Liputan6.com, Jakarta - Bank Indonesia (BI) mencatat pertumbuhan industri manufaktur nasional yang lesu menjadi salah satu penghambat pertumbuhan ekonomi Indonesia. Akibatnya, angka pertumbuhan ekonomi selalu tertahan di level kisaran 5 persen setiap tahunnya. Di tahun ini target pertumbuhan ekonomi ditargetkan mencapai angka 5,2 persen.
Deputi Gubernur BI, Dody Budi Waluyo menyebutkan pertumbuhan sektor manufaktur nasional di kuartal II-2019 hanya tumbuh di kisaran 3,62 persen. Angka tersebut dinilai terlalu kecil, bahkan hanya separuh dari pertumbuhan normal sektor manufaktur yang seharusnya 6 persen-7 persen.
Advertisement
Baca Juga
Badan Pusat Statistik (BPS) mencatat realisasi pertumbuhan di kuartal II-2019 itu melambat dibandingkan kuartal II-2018 yang tumbuh 4,36 persen. Pada periode yang sama pertumbuhan ekonomi Indonesia tercatat sebesar 5,05 persen, melambat dari kuartal II-2018 yang sebesar 5,27 persen yoy.
"Tidak salah kalau ekonomi kita akan tumbuh diskisaran hanya sekitar 5 persen untuk di tahun 2019 ini. Jadi ini tantangan yang besar bagaimana kita bisa dorong sektor manufaktur untuk terus tumbuh," kata dia, dalam acara seminar nasional terkait pengembangan industri dalam negeri di Hotel Borobudur, Jakarta, Rabu (4/9).

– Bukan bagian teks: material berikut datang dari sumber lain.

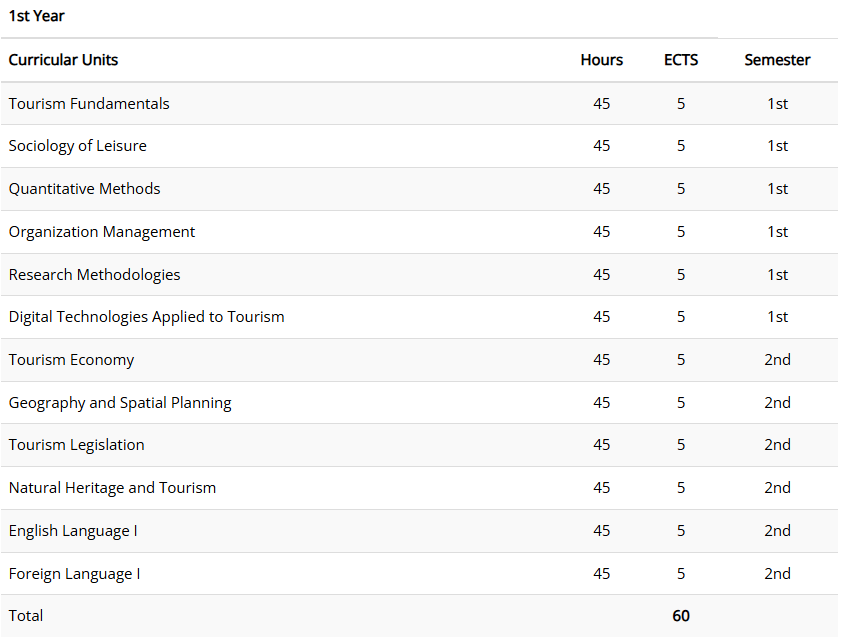Click the Research Methodologies entry

click(95, 275)
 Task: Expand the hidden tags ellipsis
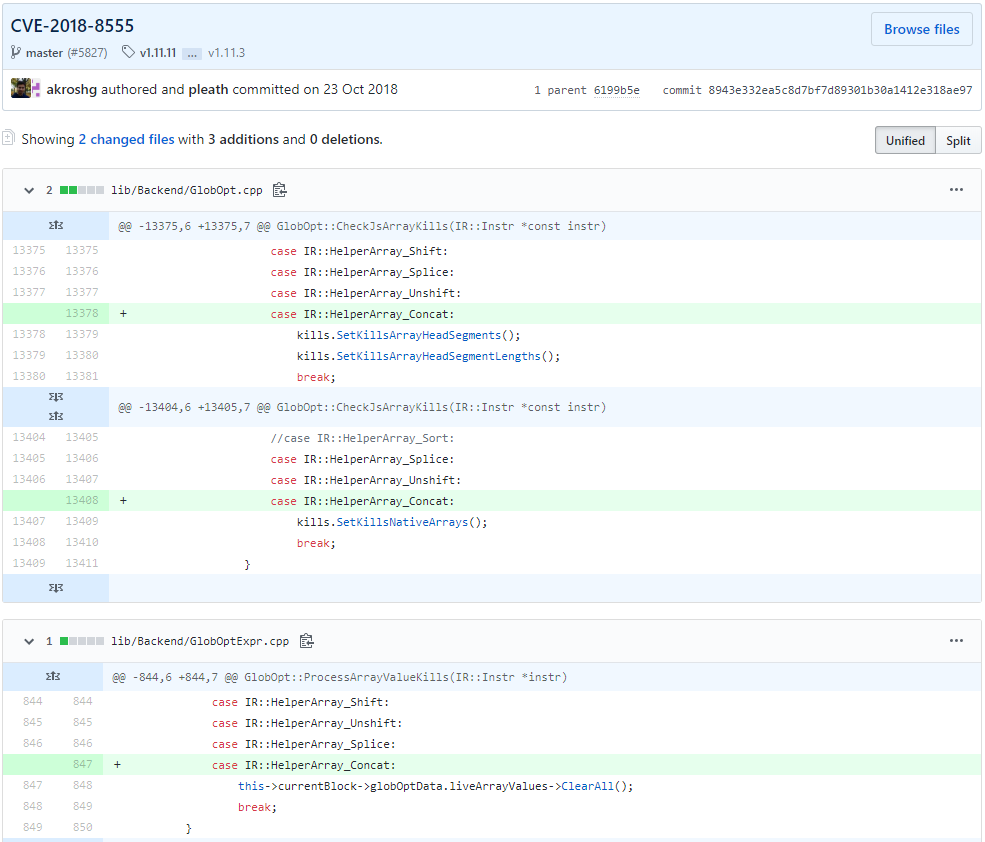pyautogui.click(x=192, y=53)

Dia menegaskan perlu usaha ekstra untuk mendorong sektor manufaktur sehingga lebih memacu laju pertumbuhan ekonomi. Namun semua itu tentu tidak lepas dari berbagai tantangan.

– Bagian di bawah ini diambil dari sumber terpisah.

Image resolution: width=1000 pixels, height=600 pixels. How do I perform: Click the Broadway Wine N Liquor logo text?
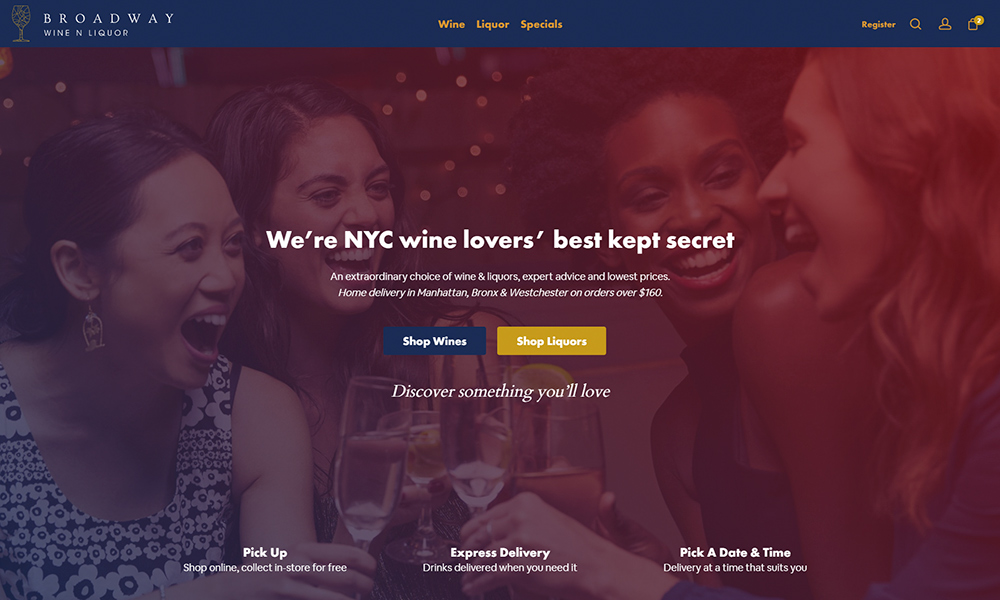(x=108, y=24)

Saksikan Video Pilihan di Bawah Ini:
2 Tantangan
Dia mengungkapkan, setidaknya ada dua tantangan dalam mendorong industri manufaktur tersebut. Pertama soal meningkatkan value chain dalam negeri. Menurutnya, banyak industri unggulan Indonesia yang belum saling terhubung dengan industri lainnya. Terutama yang produk pendukungnya ada di Tanah Air.

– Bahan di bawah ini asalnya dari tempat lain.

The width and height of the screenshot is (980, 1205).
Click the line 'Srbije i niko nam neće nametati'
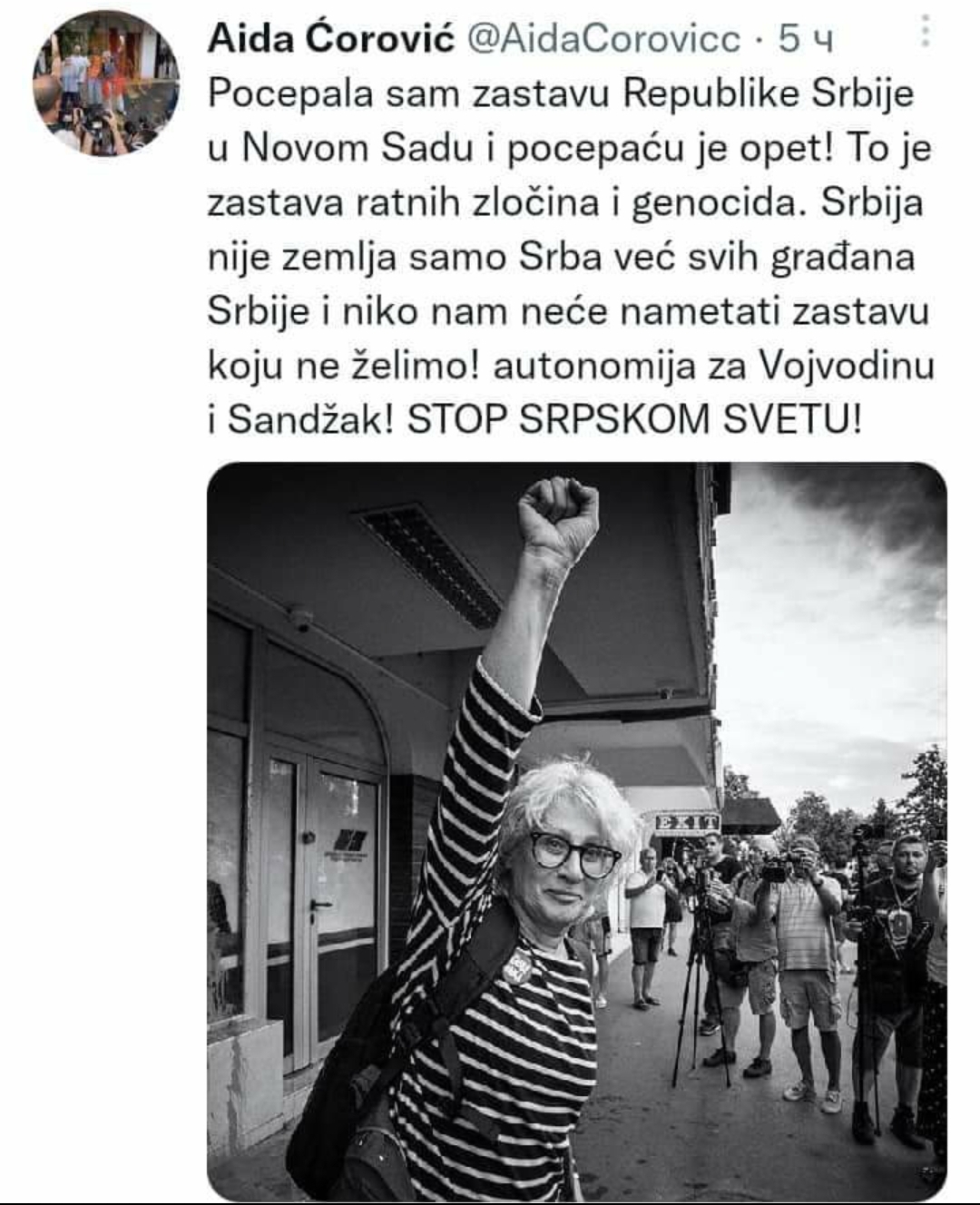click(x=495, y=311)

"Seperti industri otomotif, yang produksinya cenderung dimanfaatkan untuk ekspor ke luar negeri, dibandingkan untuk dukung sektor industri dalam negeri," ujarnya.
Selanjutnya, produk unggulan manufaktur harus didorong untuk bersaing di pasar global. Menurutnya, ditengah persaingan global yang semakin ketat, Indonesia perlu menentukan prioritas produk, tak bisa keseluruhan secara bersamaan. BI melihat potensi itu ada pada produk tekstil, otomotif, dan alas kaki.
"Itu berdasarkan kriteria yang kami lihat memiliki daya saing paling kuat dalam kompetisi pasar global. Serta dilihat dari sisi bagaimana produk itu mendorong adanya devisa yang berdampak pada pertumbuhan ekonomi," tutupnya.